O Ministério da Educação lançou recentemente uma nova etapa de formação continuada voltada a diretores escolares e coordenadores pedagógicos de escolas que oferecem educação em tempo integral. A iniciativa integra o Programa Escola em Tempo Integral e tem como objetivo apoiar a qualificação de gestores e a reformulação dos projetos político pedagógicos dessas instituições, em conformidade com diretrizes nacionais de qualidade e equidade.
Na mesma ocasião, foi apresentado um estudo inédito sobre políticas locais de educação integral em tempo integral, produzido em parceria com universidades federais. A pesquisa traça um panorama nacional de como estados, municípios e o Distrito Federal têm normatizado a ampliação da jornada escolar, além de trazer recomendações para fortalecer a aderência dessas políticas locais às diretrizes nacionais.
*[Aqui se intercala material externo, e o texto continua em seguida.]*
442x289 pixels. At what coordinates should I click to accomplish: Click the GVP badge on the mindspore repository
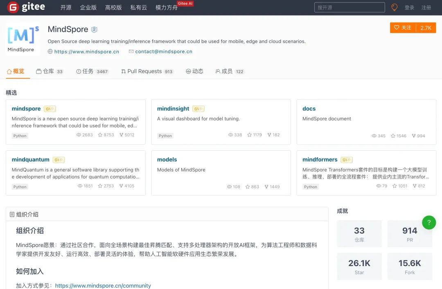[50, 108]

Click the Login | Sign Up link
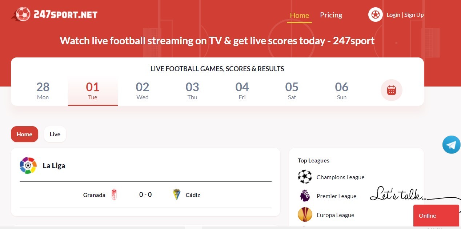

A expansão do programa é uma das principais apostas do governo federal na área educacional nos últimos anos, impulsionada por lei sancionada em 2023 que prevê investimentos da ordem de bilhões de reais até o fim de 2026. A meta é ampliar a oferta de matrículas em jornada integral, com carga mínima semanal elevada, priorizando estudantes em contextos de maior vulnerabilidade social. Entre os objetivos declarados está o enfrentamento da evasão escolar, problema especialmente grave no ensino médio, etapa em que muitos adolescentes abandonam os estudos por motivos ligados a trabalho, distância da escola ou falta de perspectiva de continuidade.
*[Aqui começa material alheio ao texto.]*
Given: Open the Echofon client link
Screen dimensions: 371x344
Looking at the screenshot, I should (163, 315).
Especialistas em educação avaliam que o sucesso da ampliação da jornada integral depende de fatores que vão além do simples aumento de horas na escola: é preciso garantir currículos bem articulados, planejamento pedagógico consistente, infraestrutura adequada, como espaços de alimentação e lazer, e formação docente específica para lidar com uma rotina escolar mais longa e diversificada.